* [Texto extraído]:

────────────────

La crítica a la ciencia y la presentación de alternativas por parte de G. Fourez se encuentra en la línea con que Arne Naess, en 1979, comentara un artículo donde Feyerabend exponía sus tesis básicas. El filósofo noruego concluía este trabajo evocando una serie de alegatos, expuestos a discusión, que denunciaban la alianza entre los científicos y cualesquiera regímenes políticos que les ofrecieran compensaciones, así como su acatamiento mayoritario de la sociedad de clases, su escaso carácter autocrítico, su apoyo a la tecnocracia y su contribución al despilfarro. En su texto, Naess también se refería, secundando a Feyerabend, a sectores sociales que, como los pescadores ante los proyectos de edificación, podían ofrecer mejor información y teorías más relevantes que los expertos. Además, en algunos casos, los caros proyectos científicos, especialmente gravosos en países subdesarrollados, sólo producían escasas conclusiones que ya eran de dominio público entre los afectados. Pero, a la vez, Naess (1979: 52-53) situaba a Feyerabend, y con él su talante crítico, en un contexto personal especial, de elevado prestigio, «dentro del aparato ambiental de la física cuántica», ajeno, por tanto, a un tipo de ciencia minoritario, pero significativo:

Mucha de la investigación social e histórica de la oposición de izquierdas tiene prácticamente todas las características que Feyerabend encuentra a faltar en lo que él llama «ciencia»: los investigadores tienen poco respeto por la metodología pedante, creen implícitamente en el «todo vale», se dedican a la reforma radical o a la «revolución», sus pretensiones «científicas» son moderadas, exaltan otras culturas distintas de la industrial, ponen el acento en aspectos no intelectuales de la racionalidad, luchan contra el elitismo y contra el dispendio que supone la jerárquica ciencia oficial.

Para el filósofo noruego, preocupado por cuestiones semánticas, por el ecologismo o el pacifismo de Gandhi, la ciencia dominante se explicaba, en buena medida, dentro de una determinada sociedad y, por tanto, el cambio científico exigía previamente del cambio social. Su texto muestra todos los signos de una época en que la utopía, aunque distante, alentaba en alto grado la pluma de algunos teóricos.

────────────────

* [Listado de datos]:
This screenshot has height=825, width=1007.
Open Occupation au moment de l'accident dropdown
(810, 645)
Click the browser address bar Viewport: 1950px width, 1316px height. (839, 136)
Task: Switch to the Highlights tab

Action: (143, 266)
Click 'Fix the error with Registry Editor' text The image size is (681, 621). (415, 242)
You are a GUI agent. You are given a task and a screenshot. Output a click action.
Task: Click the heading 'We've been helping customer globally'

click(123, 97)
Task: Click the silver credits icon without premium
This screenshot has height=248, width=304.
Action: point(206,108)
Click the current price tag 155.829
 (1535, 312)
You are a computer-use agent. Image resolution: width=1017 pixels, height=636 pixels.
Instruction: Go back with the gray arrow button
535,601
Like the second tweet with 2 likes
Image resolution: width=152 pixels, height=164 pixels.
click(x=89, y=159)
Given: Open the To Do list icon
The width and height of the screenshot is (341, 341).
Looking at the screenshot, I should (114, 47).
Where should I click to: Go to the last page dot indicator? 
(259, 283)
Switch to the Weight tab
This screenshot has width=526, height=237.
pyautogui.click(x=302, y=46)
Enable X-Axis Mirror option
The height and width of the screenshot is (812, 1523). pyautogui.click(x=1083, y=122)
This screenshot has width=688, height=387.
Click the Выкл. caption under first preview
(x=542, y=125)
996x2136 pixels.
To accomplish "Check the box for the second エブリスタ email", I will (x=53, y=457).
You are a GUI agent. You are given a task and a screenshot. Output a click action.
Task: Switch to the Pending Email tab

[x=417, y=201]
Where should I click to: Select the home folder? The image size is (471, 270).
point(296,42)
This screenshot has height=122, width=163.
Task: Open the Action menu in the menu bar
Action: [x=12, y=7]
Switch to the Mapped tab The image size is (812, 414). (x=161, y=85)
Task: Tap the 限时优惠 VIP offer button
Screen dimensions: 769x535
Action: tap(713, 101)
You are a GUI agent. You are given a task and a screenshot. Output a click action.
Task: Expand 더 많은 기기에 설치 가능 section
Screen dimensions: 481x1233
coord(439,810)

────────────────

* [Objetivo 1]: Reescribe como lista el párrafo del fragmento sobre Naess y Feyerabend que empieza «La crítica a la ciencia y la presentación de alternativas». Conserva sus datos principales.
* [Objetivo 2]: Continúa el fragmento sobre Naess y Feyerabend a partir de su última oración.

* [Respuesta 1]:
- La crítica de G. Fourez a la ciencia y sus alternativas siguen la línea de Arne Naess, que en 1979 comentó un artículo en el que Feyerabend exponía sus tesis básicas.
- Naess cerró ese trabajo con una serie de alegatos abiertos a discusión. Acusaban a los científicos de aliarse con cualquier régimen que los compensara, aceptar mayoritariamente la sociedad de clases, ser poco autocríticos, apoyar la tecnocracia y contribuir al despilfarro.
- Siguiendo a Feyerabend, señaló que algunos sectores sociales podían ofrecer mejor información y teorías más relevantes que los expertos, como los pescadores ante los proyectos de edificación.
- Añadió que algunos proyectos científicos caros, especialmente gravosos en países subdesarrollados, solo producían escasas conclusiones que los afectados ya conocían.
- Al mismo tiempo, Naess (1979: 52-53) situaba a Feyerabend y su talante crítico en un contexto personal de elevado prestigio, «dentro del aparato ambiental de la física cuántica». Ese contexto era ajeno a un tipo de ciencia minoritario, pero significativo.

* [Respuesta 2]:
8. El relativismo no aboca al caos. Detractores y esperanzas

Son varios los autores que, aun conectando a veces con las posturas relativistas en algunos puntos, han abominado de ellas por considerar que sólo pueden generar desorden e incertidumbre. Para estos pensadores, negar la posibilidad de progreso lineal en el conocimiento sólo puede provocar efectos adversos para el desarrollo de la ciencia y de la sociedad. En última instancia, lo que erigen en común estos críticos del relativismo es la idea de que sí resulta posible captar o, al menos, acercarse a una verdad externa por encima de los elementos subjetivos que pulsan sobre el individuo. El objetivismo no constituye, para ellos, una pretensión inalcanzable y el desarrollo científico efectivo pasa por una aproximación máxima al mismo.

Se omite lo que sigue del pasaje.